Q2. What is Krishna’s philosophy of action?


Krishna, the Supreme Personality of Godhead, tells Arjun in the Srimad Bhagwat Geeta that the living entities, which are His parts and parcels, should engage in their prescribed duties (According to Varnashrama Dharma) but should be detached from the results of their actions. The Lord also explains that all work should be done as a sacrifice for Vishnu and in this way, the individual soul always remains free from material bondage.


Q3. What was Krishna’s philosophy in the Gita?


The Supreme Lord Krishna instructed His dearmost devotee and friend Arjun about the three modes of material nature (Sattva, Rajas, and Tamas) and how the living entities (Jiva) that are parts and parcels of the Supreme Lord (Ishvara) engage in different activities (Karma) and suffer or enjoy their results. With the influence of Time (Kaal), a powerful force of the Supreme Lord, everything is destroyed. The Lord tells Arjun that the nature of this material world is that it is temporary and full of miseries. Therefore, the only solution to get out of this material existence is to surrender to the Lord and work for Him. In this way, the conditioned soul gets liberated and enters into the spiritual world where there are no miseries.


Q4. What is the philosophy of the Bhagavad Gita?


The Bhagavad Gita is the most relevant book for solving everyday problems. It opens the secret of five subject matters: the Supreme Lord (Ishvara), the living entity (Jiva), the material nature (Prakriti), work or action (Karma), and time (Kaal). Among these five, the living entities are the superior energy of the Lord. Whereas, the material nature is the inferior energy. The living entities engage in different activities according to the three modes of material nature and the Kaal offers them either happiness or distress. However, to get out of the cycle of birth and death, the living entities need to surrender unto the lotus feet of the Supreme Lord and go back to the spiritual world.

Q5. Is Bhagavad Gita a philosophical work?

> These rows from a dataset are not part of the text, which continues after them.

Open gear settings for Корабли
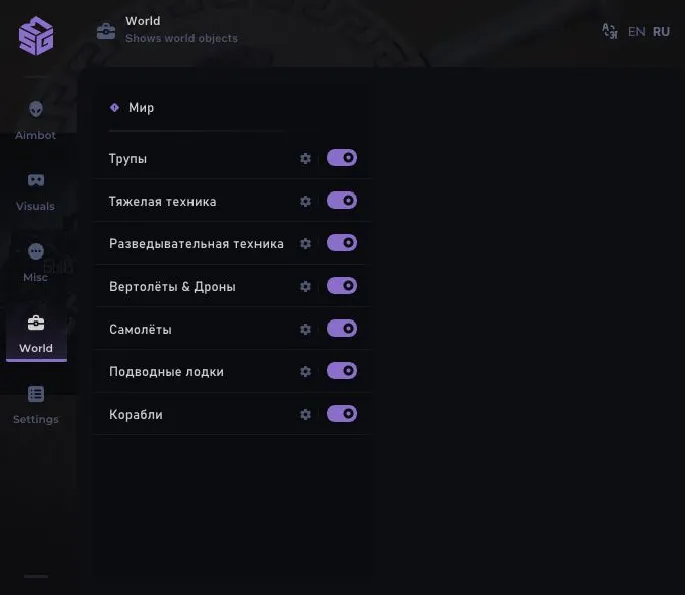 [306, 414]
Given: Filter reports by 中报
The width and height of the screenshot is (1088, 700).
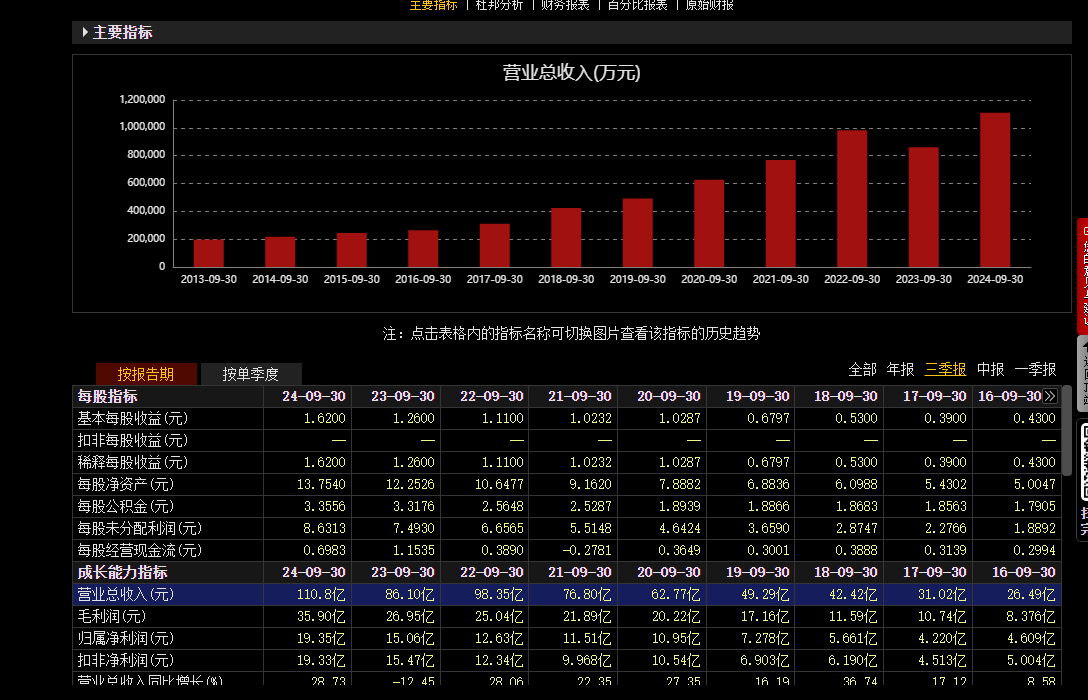Looking at the screenshot, I should (990, 369).

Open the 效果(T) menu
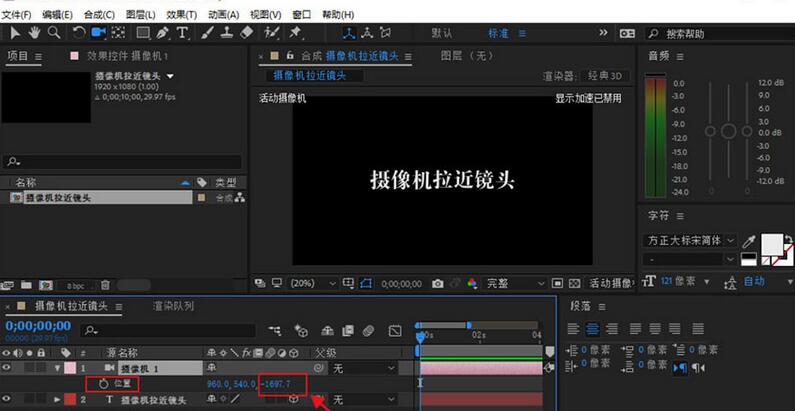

Yes, Bhagavad Gita presents the perfect philosophy about the Absolute Truth, that which never changes and applies to everyone and forever. Lord Krishna explains to Arjun in the Gita about the constitutional identity or position of the living entities, their relationship with Him (the Supreme Lord), and how to establish it. He also tells him about the nature of this material world and what is the ultimate goal or purpose of all living entities. Whoever tries to follow the instructions of Lord Krishna given in the Gita certainly attains the highest perfection of life.